··· Exercise material ···
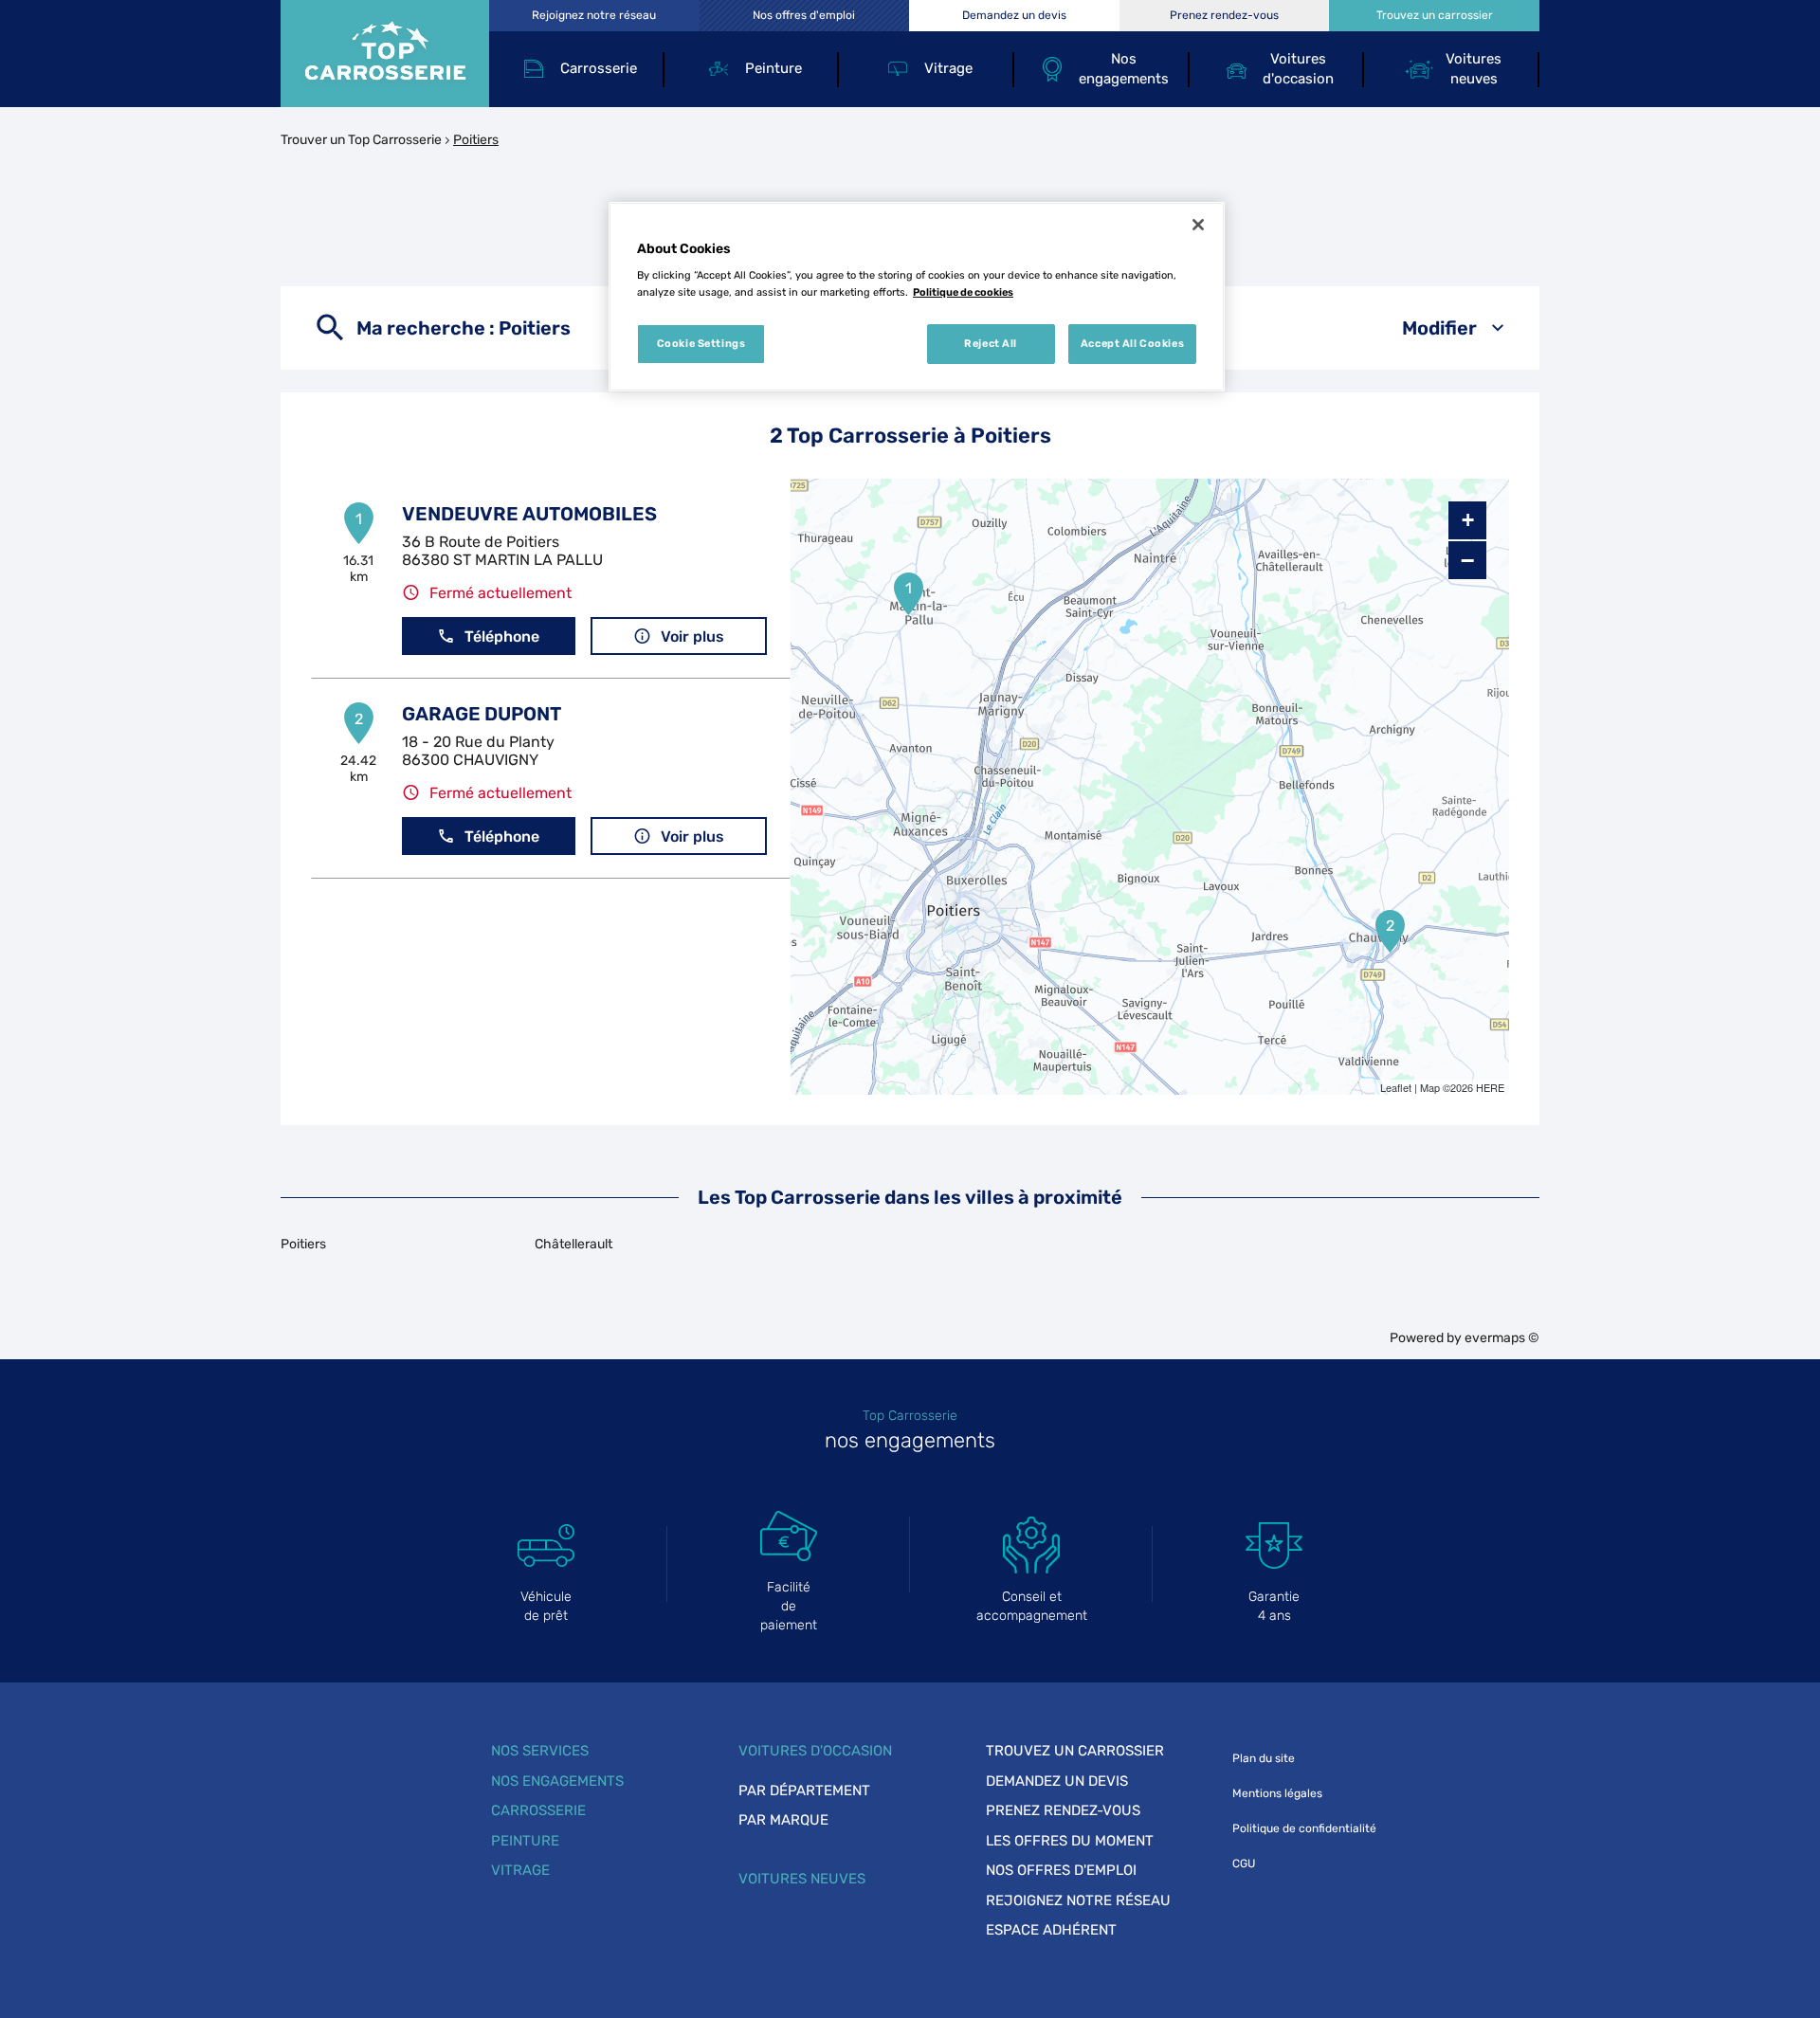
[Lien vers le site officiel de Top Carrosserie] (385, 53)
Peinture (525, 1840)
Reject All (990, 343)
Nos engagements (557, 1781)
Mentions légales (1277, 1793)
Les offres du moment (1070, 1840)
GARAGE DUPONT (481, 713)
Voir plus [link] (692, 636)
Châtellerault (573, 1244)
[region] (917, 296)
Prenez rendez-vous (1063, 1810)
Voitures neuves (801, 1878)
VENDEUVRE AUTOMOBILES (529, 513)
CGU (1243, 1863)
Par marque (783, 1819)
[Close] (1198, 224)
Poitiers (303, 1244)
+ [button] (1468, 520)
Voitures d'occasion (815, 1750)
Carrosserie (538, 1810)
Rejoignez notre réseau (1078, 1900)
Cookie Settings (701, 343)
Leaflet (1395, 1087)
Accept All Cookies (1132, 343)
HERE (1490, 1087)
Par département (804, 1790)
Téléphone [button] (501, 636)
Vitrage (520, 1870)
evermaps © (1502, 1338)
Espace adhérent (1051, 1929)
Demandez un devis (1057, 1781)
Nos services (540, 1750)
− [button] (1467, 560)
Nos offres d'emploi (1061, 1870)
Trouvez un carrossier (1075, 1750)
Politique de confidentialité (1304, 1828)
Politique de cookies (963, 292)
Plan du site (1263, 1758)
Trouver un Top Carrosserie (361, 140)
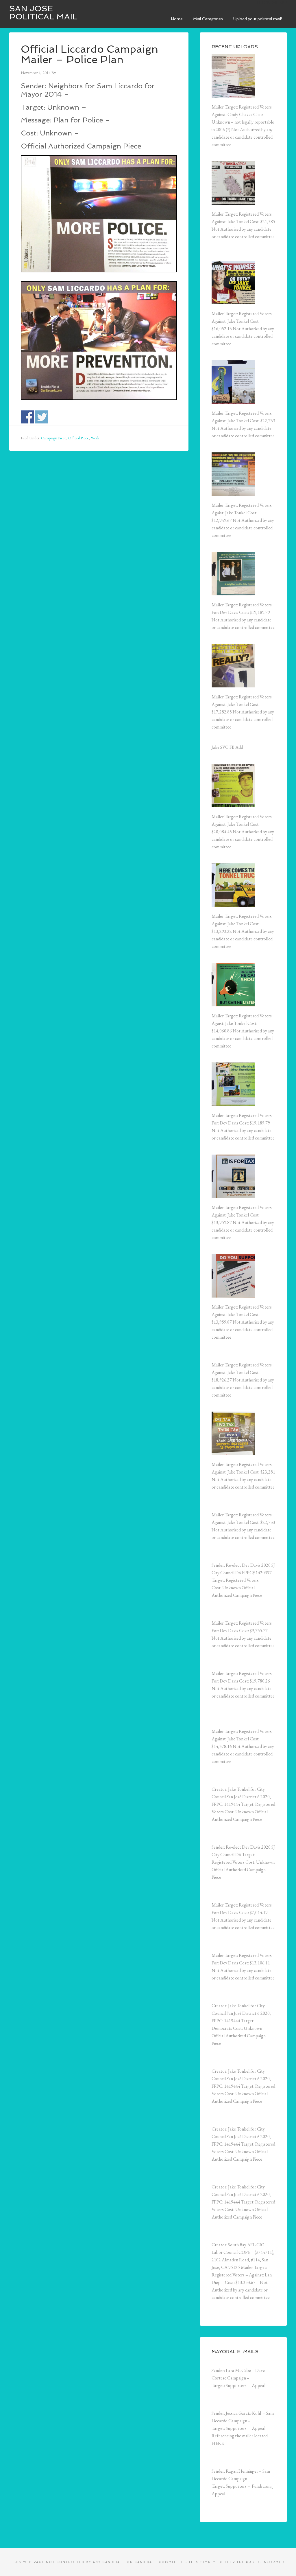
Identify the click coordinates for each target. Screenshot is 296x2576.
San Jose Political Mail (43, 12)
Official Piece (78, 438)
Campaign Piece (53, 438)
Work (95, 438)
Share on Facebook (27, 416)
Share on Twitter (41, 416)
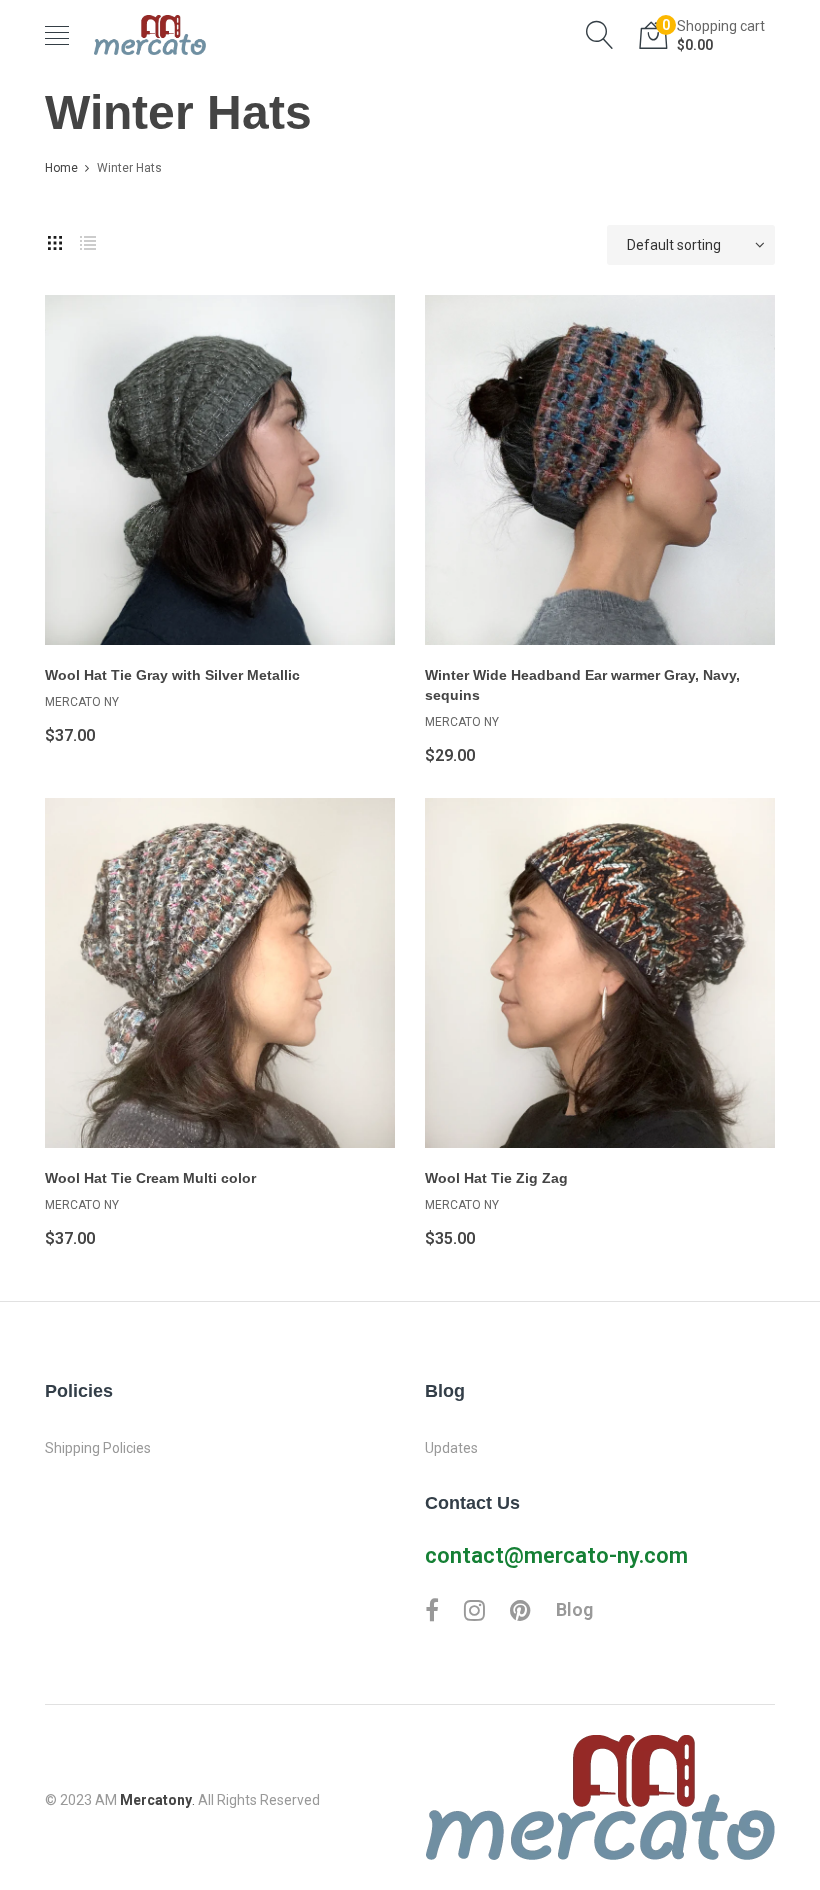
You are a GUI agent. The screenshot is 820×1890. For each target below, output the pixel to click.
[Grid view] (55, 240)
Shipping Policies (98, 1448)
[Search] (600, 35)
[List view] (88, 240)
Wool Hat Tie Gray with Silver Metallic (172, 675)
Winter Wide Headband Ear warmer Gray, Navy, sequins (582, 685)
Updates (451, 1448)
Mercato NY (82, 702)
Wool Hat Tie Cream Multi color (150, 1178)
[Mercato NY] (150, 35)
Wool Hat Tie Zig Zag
···
## Task to complete:
When a line of the data holds the string "click", pick it out and copy it.

## Result below:
Identify the click coordinates for each target. Screenshot is 296x2576.
You are a GUI agent. The screenshot is 820×1890. For each target below, output the pixel to click.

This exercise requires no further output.